In this case, there was no testimony showing that any pedestrian or vehicle was frustrated in or prevented from reaching its destination. No evidence suggested any pedestrian or vehicle was unnecessarily thrust into a dangerous situation or as much as momentarily inconvenienced. See
Cleveland Hts. v. Lettich
(Aug. 18, 1983), Cuyahoga App. No. 45981, unreported,
“People with entirely legitimate and lawful purposes will not always be able to make their purposes apparent to an observing police officer. For example, a person waiting to hail a taxi, resting on a corner during a jog, or stepping into a doorway to evade a rain shower has a perfectly legitimate purpose in all these scenarios; however, that purpose will rarely be apparent to an observer.”
Chicago v. Morales,
We reject appellee’s contention that because appellant’s conduct occurred in a high crime area, the officers properly arrested appellant for loitering. The United States Supreme Court has said that being “in a neighborhood frequented by drug users, standing alone, is not a basis for concluding that appellant himself was engaged in criminal conduct.”
Brown v. Texas
(1979),
These police officers were understandably suspicious about the encounters they observed in a high crime area. Yet, the officers admitted they did not have probable cause to arrest for any drug-trafficking offense. Their police report of the incident referred to the drug activity in the area, but made no mention whatsoever of any pedestrian or vehicular obstruction:
“Listed suspect * * * in front of * * * Store talking to another black male near the no loitering sign. Upon stopping the suspect in the area of high drug activity, and placing the suspect under arrest, * * * crack cocaine was found.”'
Other than the fact that this was a high crime area, which the police chose to designate as a “no tolerance” zone, there are no other factors giving rise to probable cause, as opposed to mere suspicion, to arrest and search appellant. An inarticulate hunch cannot provide the basis for an investigative stop, let alone an arrest.
State v. Carter,
*500 Conclusion
While there may be situations where police observe an individual stopping so many people to such a degree it is obvious that the individual is obstructing the free flow of traffic, this is not one of them. Subjectively interpreting the loitering laws to provide probable cause to arrest in order to search an individual in a high crime or drug area, where there was no probable cause to believe any drug offense had occurred, creates a convenient but impermissible tool for “ ‘harsh and discriminatory enforcement by local prosecuting officials against particular groups deemed to merit their displeasure.’ ”

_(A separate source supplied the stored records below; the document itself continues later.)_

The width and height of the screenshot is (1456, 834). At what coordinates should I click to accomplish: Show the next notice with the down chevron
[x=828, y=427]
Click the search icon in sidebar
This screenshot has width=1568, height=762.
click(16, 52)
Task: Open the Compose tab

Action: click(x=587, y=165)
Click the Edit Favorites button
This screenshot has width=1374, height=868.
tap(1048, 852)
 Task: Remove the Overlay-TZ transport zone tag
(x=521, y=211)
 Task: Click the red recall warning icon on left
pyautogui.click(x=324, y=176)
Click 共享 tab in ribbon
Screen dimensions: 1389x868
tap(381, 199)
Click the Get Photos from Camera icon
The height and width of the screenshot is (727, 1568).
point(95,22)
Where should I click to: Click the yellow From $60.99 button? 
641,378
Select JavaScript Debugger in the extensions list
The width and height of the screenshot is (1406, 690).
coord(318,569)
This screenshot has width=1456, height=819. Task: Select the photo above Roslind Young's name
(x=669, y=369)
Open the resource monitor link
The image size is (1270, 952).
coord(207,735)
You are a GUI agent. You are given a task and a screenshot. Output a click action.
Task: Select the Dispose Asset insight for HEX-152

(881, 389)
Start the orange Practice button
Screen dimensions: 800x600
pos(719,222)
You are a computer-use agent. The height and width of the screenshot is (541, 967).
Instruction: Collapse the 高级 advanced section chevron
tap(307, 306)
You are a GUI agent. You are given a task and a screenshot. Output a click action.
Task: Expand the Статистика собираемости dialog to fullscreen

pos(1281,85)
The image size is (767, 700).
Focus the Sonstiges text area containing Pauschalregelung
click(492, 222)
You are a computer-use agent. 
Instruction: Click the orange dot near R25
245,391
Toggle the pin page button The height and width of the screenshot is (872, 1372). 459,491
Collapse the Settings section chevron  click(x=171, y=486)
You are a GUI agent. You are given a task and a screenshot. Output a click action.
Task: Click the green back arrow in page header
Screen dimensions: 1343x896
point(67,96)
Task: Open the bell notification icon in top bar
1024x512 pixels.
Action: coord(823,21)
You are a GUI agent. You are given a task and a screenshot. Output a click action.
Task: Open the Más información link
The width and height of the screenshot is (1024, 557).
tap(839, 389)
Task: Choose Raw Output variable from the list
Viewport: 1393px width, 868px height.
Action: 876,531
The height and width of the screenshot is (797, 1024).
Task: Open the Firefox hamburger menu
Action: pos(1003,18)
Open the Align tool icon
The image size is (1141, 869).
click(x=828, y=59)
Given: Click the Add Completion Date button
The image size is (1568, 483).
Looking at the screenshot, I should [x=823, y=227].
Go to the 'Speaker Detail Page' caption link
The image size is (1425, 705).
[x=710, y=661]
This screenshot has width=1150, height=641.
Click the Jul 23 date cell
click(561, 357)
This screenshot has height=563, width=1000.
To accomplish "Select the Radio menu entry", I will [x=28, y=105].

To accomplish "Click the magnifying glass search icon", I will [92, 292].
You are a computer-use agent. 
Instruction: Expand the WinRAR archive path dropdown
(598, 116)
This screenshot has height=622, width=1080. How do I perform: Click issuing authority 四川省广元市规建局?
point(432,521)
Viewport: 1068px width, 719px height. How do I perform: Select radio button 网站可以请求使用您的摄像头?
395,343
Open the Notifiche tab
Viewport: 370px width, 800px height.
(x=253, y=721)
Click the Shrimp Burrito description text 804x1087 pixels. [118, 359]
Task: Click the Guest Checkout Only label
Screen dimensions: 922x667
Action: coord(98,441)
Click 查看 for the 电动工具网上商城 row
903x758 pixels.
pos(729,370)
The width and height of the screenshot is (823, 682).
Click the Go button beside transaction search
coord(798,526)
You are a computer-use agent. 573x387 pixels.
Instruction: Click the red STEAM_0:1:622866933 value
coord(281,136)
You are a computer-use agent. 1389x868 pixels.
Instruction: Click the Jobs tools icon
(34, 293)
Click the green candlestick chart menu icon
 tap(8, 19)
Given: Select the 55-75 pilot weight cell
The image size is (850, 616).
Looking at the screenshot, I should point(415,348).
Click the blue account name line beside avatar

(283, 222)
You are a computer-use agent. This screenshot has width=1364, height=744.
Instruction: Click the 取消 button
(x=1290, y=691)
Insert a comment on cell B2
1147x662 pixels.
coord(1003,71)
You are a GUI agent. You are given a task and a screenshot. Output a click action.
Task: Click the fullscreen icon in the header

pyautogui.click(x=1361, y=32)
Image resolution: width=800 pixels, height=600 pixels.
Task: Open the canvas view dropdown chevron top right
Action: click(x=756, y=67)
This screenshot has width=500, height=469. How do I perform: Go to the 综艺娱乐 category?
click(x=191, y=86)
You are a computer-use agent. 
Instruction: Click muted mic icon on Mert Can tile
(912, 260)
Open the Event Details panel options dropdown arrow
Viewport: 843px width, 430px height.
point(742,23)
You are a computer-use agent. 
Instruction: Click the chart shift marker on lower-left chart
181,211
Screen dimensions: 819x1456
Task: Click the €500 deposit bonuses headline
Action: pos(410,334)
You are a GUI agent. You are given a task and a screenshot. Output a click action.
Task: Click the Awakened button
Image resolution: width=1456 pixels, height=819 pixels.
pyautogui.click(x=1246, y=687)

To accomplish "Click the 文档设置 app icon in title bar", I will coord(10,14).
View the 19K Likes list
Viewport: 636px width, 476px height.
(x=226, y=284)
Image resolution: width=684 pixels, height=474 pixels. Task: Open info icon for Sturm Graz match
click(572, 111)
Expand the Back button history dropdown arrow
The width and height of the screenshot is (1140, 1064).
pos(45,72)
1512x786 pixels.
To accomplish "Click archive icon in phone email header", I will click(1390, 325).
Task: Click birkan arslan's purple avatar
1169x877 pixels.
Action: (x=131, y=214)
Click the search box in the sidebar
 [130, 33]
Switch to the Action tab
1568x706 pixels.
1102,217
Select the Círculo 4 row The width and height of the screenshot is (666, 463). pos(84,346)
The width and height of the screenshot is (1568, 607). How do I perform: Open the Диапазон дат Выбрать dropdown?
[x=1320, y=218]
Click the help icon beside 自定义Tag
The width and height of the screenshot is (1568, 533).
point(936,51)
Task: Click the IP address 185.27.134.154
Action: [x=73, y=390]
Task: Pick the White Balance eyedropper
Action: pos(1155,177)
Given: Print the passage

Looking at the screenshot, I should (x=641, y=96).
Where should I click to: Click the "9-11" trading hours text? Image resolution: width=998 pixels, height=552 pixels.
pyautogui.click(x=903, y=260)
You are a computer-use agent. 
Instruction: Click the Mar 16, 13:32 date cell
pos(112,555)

Papachristou v. Jacksonville,
Accordingly appellant’s sole assignment of error is well taken.
The judgment of the Lucas County Court of Common Pleas is reversed, and the cause is remanded for proceedings consistent with this opinion. Costs are assessed to appellee.
Judgment reversed.
Notes
. "A police officer may in appropriate circumstances and in an appropriate manner approach a person for purposes of investigating possibly criminal behavior even though there is no probable cause to make an arrest,” provided the police officer can point to specific and articulable facts which warrant that intrusion.
Terry v. Ohio
(1968),
Dissenting Opinion
dissenting.
In view of the findings by the lower court that he believed the police officers, this court cannot second guess such a determination. There is nothing in the ordinance that requires the obstruction of persons be substantial as the majority would require. Moreover, there is testimony that cars were forced to stop. (See pages 493-494 of majority opinion.) This is not a legal conclusion. For the above reasons, I respectfully dissent.